Indeed. Lamport says that this was part of what inspired his interest in formal proofs: https://mathoverflow.net/questions/35727/community-experienc....

runeblaze•7mo ago
It is weird to be honest. I first learned Coq and then started taking upper level maths classes. My group theory proofs were panned by my TAs as overly verbose, very precise, and I was specializing on H_1 and H_2s everywhere and having IHns flying around like crazy because I could not fathom how one proves things without formally connecting things up.

Then my profs told me I was not “wrong”, but proofs or expositions are to most mathematicians not programs (ha! How did I not know. You teach me natural deduction and expect me not to program?), more like convincing arguments/prose. At some point one abstracts.

esperent•7mo ago
Humans, even talented mathematicians, have limited context. A big part of any mathematics text is abstraction for the sake of understanding. It can be confusing at first, but once you learn how to read mathematics with these abstractions in place, reading everything spelled out with great verbocity and pedantic accuracy is frustrating and tiring. You're forcing your eyes to parse and interpret a whole bunch of symbols that your brain doesn't need.

Of course, some mathematicians take it too far and use these abstractions to obfuscate and prove how smart they are. Like everything, it's a balance.

I personally wasn't a fan of this particular shorthand when I read this book but I got used to it quickly.

bwfan123•7mo ago
this 3 page classic [1] captures most of the core ideas and explains it in a manner anyone with basic calculus background can understand - "Learning representations by back-propagating errors"

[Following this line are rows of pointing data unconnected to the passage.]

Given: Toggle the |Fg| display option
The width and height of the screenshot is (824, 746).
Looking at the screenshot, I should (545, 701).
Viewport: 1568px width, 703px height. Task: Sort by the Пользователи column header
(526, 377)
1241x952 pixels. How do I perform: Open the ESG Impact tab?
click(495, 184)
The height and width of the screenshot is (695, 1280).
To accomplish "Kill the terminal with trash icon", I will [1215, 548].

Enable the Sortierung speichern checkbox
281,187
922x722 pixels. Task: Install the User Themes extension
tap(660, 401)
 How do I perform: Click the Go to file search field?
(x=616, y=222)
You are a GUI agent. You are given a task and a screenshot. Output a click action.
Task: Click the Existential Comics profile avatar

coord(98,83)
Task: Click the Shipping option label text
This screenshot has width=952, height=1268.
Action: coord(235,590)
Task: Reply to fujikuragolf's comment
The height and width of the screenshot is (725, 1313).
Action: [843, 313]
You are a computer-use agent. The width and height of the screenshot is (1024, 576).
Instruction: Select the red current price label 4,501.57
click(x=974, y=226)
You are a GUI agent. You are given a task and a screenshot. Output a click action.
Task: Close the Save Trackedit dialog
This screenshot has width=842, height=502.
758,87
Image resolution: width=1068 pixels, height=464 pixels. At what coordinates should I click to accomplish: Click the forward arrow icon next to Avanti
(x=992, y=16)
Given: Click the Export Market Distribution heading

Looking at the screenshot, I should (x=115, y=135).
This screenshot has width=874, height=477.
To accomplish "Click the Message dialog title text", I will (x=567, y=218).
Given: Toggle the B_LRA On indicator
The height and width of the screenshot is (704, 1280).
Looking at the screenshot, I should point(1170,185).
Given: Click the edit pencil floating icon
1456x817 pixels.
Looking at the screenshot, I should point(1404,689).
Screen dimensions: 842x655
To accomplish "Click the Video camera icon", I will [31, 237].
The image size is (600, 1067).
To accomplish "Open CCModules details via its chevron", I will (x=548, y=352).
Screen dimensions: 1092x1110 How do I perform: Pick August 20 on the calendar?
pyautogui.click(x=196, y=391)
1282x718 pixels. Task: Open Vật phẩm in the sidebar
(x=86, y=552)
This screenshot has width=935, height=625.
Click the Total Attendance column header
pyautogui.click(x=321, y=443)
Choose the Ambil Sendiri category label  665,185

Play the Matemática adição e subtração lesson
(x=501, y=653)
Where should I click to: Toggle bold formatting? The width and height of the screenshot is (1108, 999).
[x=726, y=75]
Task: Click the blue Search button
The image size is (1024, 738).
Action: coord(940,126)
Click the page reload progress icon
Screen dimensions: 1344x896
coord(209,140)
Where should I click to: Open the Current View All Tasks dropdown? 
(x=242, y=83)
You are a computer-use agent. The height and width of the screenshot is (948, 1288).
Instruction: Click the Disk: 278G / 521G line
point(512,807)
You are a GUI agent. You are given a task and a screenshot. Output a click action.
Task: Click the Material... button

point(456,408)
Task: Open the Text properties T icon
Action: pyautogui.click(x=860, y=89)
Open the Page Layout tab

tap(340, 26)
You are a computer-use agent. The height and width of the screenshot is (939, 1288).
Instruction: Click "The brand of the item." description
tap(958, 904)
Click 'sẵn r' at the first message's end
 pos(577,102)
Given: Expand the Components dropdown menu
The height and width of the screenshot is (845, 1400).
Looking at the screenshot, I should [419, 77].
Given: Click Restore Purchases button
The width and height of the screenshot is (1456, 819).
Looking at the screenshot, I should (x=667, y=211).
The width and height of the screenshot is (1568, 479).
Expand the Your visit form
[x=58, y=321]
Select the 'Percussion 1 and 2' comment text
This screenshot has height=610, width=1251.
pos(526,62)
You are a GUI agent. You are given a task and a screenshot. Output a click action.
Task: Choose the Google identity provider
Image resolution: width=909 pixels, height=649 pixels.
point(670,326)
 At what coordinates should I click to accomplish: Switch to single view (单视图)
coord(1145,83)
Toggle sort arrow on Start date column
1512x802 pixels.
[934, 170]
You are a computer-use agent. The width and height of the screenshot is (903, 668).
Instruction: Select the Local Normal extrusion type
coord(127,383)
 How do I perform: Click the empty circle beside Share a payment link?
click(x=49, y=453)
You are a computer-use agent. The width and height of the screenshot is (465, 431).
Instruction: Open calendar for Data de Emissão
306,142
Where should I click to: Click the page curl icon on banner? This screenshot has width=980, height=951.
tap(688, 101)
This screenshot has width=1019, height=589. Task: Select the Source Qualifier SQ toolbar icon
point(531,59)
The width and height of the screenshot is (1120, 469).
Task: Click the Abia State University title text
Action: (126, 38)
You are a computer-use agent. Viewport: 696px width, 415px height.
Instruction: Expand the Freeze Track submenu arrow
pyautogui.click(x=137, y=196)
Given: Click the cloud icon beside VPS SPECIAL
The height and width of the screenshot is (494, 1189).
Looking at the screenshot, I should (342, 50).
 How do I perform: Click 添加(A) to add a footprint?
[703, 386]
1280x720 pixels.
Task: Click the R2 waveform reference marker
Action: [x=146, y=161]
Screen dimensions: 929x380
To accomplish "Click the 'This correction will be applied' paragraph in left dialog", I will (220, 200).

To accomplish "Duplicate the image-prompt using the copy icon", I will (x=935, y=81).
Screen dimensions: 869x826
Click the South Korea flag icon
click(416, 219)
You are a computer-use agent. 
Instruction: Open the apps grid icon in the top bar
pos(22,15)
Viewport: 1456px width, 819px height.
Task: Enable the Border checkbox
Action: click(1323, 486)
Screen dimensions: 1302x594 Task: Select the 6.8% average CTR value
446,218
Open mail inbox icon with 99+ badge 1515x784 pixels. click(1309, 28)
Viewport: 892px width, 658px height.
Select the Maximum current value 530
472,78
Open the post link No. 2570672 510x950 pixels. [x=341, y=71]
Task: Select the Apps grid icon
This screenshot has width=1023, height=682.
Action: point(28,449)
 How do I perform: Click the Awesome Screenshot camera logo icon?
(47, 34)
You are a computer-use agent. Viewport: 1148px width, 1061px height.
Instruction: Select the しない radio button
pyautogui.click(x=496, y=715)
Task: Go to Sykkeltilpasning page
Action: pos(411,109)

[1] https://gwern.net/doc/ai/nn/1986-rumelhart-2.pdf

pstuart•7mo ago
I took calculus over 30 years ago and have never really used it -- I'll put your conjecture to test (sample size: 1). Will let you know if your conjecture is true ;-).
dunefox•7mo ago
And I just bought the physical book...
canyp•7mo ago
I do that all the time to support authors, plus the physicality of a tangible book is irreplaceable. In fact, I did that just today with a different book.
canyp•7mo ago
Beautifully formatted and has the right combination of code and theory for noobs like me. Strong vibes for Simone right now, hero of the people.